Your Donations – for Sweet Charity or Better Business?
Following a series of interviews with the only daughter of one of the founders of the library I thought one of the most interesting parts was her response to “What didn’t your mother like about the direction of the library after she got it off and running?”
“The restaurant.” was her quick reply. Her mother didn’t understand what running a café had to do with the library’s mission of teaching children to read or create art. As a then library board member I didn’t understand it either. In fact, at that point, the café had never earned a peso of profit to aid in literacy or art in its existence yet was having ten thousand in donations being spent to renovate it. Both this gal’s mother and I were advocates (albeit decades apart) of simply putting in a soda machine if having a pop was inexplicitly vital to children learning to read.
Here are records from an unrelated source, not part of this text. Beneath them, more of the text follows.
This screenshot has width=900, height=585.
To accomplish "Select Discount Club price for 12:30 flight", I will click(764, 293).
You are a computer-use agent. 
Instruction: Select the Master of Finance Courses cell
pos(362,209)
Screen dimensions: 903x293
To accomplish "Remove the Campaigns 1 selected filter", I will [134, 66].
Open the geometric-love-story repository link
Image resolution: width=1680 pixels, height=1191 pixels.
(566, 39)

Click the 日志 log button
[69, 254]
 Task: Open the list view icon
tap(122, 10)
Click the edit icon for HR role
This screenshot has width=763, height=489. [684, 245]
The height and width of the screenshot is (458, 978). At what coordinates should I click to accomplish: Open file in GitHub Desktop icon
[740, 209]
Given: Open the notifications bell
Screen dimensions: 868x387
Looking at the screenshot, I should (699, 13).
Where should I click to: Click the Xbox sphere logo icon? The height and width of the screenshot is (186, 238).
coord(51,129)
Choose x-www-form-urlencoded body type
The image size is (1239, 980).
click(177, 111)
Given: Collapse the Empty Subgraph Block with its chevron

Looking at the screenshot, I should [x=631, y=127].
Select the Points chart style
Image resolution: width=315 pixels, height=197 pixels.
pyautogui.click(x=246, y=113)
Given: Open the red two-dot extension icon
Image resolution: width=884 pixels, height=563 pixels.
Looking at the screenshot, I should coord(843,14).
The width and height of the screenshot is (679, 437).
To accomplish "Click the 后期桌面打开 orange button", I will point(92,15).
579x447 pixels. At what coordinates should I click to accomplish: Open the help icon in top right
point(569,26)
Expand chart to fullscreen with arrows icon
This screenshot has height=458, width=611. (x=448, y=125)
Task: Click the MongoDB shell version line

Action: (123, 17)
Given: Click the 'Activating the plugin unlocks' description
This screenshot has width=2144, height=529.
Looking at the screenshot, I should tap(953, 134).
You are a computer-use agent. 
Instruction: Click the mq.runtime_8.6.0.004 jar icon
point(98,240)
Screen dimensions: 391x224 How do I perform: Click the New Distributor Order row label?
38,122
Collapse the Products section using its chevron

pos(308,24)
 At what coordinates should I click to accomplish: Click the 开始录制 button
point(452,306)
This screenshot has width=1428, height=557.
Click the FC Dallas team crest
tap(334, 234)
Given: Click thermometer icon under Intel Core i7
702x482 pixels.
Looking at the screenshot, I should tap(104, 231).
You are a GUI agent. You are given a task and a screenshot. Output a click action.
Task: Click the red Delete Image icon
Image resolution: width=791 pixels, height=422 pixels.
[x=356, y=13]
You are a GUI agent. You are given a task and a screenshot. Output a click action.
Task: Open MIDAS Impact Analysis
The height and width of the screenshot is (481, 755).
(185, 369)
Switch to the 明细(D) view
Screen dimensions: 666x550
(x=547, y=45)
Foreigners managing charities long ago grasped running businesses could generate future profits to fund their charitable pursuits. Featuring a wide array of industries (theaters, tours, real estate, etc.) with nothing in common with the goal of the charity (elder care, assisting the blind, etc.) they hope to fund the charity.
A decade or more ago these businesses held a great economic appeal, particularly when they were the only games in town. For instance, at one point the Atencion was the only English language newspaper, the Santa Ana was the only theater, etc. No longer the case, all businesses under a charity’s umbrella have Mexican owned and run competition providing the same, and often better, products or services.
How does this affect your donations and volunteer efforts? Greatly is the short answer.
For example, you give lectures to provide funds for healthcare. The profit from your efforts goes into the profit and loss statement of the business. If the business made any profit that month it is passed up to the business of running the charity (for employees, rent, businesses that lost money, etc.). Then, and only then, if there are any leftover pesos they may be spent on the stated mission of the charity like providing healthcare.
For instance, while on the board of various charities here in town, I’d see donations in the six figures come in and simply disappear. If your charity is losing ten thousand dollars a month keeping their businesses afloat, one hundred thousand dollars evaporates on business expenses in under a year.
Another part of the equation is that for many in leadership positions (paid or volunteer) staff size and operational expenses are a symbol of your power and control. The more staff under you, and the more you spend, the higher up you are in status.
So what are the solutions open to you as a volunteer or donor?
Without a charity’s various businesses many will claim they can’t cover expenses, much less charitable acts. But that’s looking at the problem backwards. What if the charity had few expenses? That’s the key to a paradigm shift providing future success.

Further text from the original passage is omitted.